AT THIS MOMENT in America, as the Iraq war drags on and same-sex marriage bans flourish across the country, nothing is more timely than renowned lesbian writer Adrienne Rich’s poetry.

Rich, who has written of love between women, war and peace, racism and homophobia in 16 volumes of poetry and five books of non-fiction, writes boldly in her latest book of poems of the uncomfortable truths about this country in the post 9/11 era in a time of war.

“Diarrhea first question of the day/children shivering it’s September/Second question: where is my mother?,” she writes in “The School Among the Ruins,” a poem set in a schoolroom under the siege of war.

“One: I don’t know where your mother/is Two: I don’t know/why they are trying to hurt us/Three: or the latitude and longitude/of their hatred,” the teacher says later in the poem, which is the title work of Rich’s new poetry collection “The School Among the Ruins: Poems 2000-2004.” (She wrote this poem as a member of Poets Against the War, a group opposed to the war in Iraq.)

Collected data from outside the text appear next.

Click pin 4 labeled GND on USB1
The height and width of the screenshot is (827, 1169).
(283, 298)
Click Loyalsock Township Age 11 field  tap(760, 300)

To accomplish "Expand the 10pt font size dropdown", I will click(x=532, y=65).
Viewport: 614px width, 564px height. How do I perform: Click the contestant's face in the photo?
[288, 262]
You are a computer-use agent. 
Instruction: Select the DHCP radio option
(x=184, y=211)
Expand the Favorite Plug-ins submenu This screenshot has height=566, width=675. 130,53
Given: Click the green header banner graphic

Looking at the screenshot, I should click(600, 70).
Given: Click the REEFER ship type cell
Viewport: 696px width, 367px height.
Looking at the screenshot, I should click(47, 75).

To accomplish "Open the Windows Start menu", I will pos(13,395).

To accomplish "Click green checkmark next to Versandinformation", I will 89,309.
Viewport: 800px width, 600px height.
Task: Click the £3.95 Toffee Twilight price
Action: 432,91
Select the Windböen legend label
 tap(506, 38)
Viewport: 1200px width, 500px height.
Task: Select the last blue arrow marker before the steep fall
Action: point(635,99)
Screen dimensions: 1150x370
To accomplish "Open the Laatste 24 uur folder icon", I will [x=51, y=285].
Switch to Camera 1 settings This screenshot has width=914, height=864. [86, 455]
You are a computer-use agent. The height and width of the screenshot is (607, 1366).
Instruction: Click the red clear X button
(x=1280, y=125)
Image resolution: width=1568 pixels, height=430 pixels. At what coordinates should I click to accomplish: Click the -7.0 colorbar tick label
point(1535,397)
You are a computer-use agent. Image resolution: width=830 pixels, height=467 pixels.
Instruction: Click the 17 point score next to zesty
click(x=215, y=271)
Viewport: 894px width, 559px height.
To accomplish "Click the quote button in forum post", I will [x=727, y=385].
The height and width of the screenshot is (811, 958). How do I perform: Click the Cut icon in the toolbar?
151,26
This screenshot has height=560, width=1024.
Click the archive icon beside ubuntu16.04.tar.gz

Though Rich’s work movingly describes the despair and isolation that these truths engender, she has never wanted us to be stuck in our emotional pain. She writes to explore the dialectic between “the personal, or lyric voice, and the so-called political — really, the voice of the individual speaking out just to herself, or to a beloved friend, but to and from a collective, a social realm,” she says.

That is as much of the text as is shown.